If you’re a veteran Bamboo user, you might recognize many of the features. The Folio has much in common with its predecessor, the Bamboo Spark. The magic is once again in the pen. Special ink cartridges are needed for the tablet to function. The Folio reads the strokes of the pen, and creates the image using those captures, the same functionality as the Spark. The Folio also uses the same app the Spark worked with—Inkspace.
So why move to the Bamboo Folio if you already have the Spark? Well, there are several reasons.
- The Bluetooth got a serious upgrade. I don’t have to keep re-pairing the Folio the way I sometimes had to with the Spark.

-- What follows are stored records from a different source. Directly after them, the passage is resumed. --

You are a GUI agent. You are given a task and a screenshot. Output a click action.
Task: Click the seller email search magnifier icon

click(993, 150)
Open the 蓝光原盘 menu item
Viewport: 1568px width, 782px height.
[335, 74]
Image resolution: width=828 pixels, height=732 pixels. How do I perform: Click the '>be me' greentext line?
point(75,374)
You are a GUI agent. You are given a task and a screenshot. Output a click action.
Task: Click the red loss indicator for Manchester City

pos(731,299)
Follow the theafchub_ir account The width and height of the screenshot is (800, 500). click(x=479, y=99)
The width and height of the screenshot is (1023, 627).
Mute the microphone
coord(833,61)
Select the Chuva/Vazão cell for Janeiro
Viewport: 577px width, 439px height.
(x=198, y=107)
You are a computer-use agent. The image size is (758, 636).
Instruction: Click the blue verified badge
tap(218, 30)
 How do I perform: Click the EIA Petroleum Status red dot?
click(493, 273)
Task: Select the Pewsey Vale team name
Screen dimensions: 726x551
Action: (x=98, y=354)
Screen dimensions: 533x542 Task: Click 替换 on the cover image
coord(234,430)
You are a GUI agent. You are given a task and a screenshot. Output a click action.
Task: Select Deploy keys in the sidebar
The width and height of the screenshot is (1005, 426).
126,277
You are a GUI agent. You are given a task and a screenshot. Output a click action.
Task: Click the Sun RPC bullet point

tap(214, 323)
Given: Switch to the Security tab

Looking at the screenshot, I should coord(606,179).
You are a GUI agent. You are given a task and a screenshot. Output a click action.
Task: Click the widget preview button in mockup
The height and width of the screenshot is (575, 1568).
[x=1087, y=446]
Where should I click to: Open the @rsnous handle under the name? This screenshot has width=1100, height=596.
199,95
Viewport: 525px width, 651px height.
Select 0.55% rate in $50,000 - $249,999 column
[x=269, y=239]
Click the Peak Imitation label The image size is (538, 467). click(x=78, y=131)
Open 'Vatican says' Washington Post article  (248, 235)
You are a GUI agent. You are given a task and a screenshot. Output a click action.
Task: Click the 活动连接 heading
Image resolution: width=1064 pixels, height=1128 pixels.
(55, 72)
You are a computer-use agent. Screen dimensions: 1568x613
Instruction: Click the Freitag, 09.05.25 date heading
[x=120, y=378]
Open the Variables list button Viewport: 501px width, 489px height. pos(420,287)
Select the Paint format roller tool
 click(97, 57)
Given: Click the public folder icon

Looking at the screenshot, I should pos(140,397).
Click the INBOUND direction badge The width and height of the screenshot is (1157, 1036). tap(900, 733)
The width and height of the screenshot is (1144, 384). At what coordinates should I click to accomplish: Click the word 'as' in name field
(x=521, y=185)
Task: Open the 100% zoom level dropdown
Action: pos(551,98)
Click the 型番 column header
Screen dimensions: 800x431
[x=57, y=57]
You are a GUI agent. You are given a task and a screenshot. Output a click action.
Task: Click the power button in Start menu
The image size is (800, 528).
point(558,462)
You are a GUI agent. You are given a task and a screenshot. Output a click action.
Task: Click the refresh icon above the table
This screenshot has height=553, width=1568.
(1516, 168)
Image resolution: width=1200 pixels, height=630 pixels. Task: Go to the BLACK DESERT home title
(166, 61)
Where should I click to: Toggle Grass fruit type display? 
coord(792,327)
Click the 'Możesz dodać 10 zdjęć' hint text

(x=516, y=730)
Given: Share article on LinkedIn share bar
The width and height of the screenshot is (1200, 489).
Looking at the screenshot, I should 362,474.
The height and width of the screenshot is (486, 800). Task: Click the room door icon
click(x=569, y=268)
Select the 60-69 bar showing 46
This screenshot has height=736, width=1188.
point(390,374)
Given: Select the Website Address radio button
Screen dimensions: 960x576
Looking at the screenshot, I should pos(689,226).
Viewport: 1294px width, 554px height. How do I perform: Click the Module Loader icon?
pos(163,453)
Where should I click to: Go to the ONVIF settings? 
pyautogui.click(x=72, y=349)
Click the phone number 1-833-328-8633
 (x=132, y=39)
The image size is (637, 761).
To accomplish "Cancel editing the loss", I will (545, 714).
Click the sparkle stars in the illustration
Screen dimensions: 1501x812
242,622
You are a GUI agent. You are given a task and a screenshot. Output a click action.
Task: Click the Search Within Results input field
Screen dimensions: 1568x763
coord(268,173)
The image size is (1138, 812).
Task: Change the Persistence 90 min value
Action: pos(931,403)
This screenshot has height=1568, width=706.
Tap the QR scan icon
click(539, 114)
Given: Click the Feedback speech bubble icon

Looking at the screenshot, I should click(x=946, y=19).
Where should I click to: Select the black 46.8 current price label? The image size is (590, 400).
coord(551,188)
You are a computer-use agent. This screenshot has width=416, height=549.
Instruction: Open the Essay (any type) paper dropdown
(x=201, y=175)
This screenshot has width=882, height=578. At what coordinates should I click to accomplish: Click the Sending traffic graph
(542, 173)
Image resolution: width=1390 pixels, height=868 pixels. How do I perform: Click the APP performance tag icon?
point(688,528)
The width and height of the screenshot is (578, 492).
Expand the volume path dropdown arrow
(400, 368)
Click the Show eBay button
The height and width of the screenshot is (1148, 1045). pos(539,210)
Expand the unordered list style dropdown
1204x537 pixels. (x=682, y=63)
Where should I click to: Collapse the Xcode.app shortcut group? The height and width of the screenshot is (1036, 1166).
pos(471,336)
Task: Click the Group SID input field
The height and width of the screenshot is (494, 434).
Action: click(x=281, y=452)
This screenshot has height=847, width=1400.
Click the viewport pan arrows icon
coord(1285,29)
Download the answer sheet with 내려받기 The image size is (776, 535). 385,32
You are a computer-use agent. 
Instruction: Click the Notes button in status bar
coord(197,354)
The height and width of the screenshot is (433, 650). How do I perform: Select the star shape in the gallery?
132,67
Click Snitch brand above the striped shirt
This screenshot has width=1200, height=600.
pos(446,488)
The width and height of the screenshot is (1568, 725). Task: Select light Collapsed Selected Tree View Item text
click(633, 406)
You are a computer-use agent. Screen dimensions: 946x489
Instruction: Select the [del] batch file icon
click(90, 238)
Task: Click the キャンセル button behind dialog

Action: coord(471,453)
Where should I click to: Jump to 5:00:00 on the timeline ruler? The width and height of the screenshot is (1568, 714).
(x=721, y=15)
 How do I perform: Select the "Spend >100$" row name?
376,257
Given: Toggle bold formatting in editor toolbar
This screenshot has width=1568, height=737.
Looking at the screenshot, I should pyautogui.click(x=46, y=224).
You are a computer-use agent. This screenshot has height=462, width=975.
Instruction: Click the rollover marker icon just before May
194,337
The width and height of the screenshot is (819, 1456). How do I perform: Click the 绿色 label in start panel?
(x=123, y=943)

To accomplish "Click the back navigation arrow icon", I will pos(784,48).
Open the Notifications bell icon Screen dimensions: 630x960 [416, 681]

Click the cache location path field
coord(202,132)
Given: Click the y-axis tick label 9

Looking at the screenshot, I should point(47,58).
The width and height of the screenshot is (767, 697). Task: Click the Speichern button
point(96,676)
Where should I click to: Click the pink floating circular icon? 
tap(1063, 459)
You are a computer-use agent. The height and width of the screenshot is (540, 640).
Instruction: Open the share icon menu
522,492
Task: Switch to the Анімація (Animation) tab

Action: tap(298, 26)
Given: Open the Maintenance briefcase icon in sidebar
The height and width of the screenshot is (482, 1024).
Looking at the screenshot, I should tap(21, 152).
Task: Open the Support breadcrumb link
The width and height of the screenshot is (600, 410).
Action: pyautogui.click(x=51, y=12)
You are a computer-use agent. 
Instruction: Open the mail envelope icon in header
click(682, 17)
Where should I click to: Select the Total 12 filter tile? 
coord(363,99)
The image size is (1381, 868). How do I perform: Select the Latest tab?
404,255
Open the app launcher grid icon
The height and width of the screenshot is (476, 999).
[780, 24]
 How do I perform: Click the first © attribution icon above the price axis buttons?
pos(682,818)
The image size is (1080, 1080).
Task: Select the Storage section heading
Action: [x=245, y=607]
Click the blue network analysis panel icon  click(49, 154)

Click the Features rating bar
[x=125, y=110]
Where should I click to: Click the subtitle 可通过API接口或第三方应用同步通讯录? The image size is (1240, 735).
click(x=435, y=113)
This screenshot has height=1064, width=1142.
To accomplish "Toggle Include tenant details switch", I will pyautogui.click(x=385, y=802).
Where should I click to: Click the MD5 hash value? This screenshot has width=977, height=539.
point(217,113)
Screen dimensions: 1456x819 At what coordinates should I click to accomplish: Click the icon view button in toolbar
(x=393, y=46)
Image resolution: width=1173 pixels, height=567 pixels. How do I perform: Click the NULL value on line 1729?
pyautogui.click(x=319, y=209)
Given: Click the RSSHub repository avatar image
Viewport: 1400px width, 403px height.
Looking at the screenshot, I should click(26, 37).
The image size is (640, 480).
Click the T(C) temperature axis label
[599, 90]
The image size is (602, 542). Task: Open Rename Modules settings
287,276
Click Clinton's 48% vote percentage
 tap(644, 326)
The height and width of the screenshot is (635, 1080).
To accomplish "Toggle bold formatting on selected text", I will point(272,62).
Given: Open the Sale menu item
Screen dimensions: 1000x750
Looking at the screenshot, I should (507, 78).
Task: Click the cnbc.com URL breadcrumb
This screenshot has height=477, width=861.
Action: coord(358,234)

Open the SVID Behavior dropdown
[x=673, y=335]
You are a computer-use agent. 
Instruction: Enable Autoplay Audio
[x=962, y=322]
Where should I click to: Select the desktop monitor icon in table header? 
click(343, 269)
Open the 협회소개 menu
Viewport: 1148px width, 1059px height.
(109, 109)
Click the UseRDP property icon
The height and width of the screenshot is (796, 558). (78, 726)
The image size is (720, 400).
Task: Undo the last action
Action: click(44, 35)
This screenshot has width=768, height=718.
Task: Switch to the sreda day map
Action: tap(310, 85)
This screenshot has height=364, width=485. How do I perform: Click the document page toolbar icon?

The link is more stable and reliable. Considering that the entire function of the device relies on the Bluetooth function, this is the major selling point for me.
- The sizes are larger, even for the smaller Folio.
- The Folio has fewer buttons. Power, sync, and pairing are all handled with a single button on the Folio.
- The pen design is better. Instead of a loose cap, the Folio’s pen is a twist-open design that’s more elegant. If you still prefer the Spark’s pen, they are cross-compatible.
- Stylistically, the Folio is a bit thinner, and has a professional-looking fabric cover.
Inkspace has improved functionality, thankfully, and the Folio comes with a 3-month trial of the pro features. Pro features allow you to export vector images (more useful than I ever thought it would be), and edit images in the app. You can also merge multiple files. When I used the Spark, if I accidentally transferred an image before I was done, I’d get my notes or art in two pieces (or more). With the merge feature, I can merge them, which makes life much easier when using the smartpad. Text recognition also got an upgrade, and handwritten notes are accurately transcribed with the app. If you want to continue the service, it’s only $2.99/month.
If your goal is to put your toes in the water, the Spark might be a good option. You can check out my review of that unit here. If you’re looking for a dedicated smartpad for long-term use, though, the Folio is your best option. I’m in love with mine, but I’m not sure if I’ll ever get it back from my wife. She’s discovered that it can generate vector images, so I’m not sure it will ever come back to my desk!
Disclaimer: Wacom was kind enough to provide a unit for review purposes.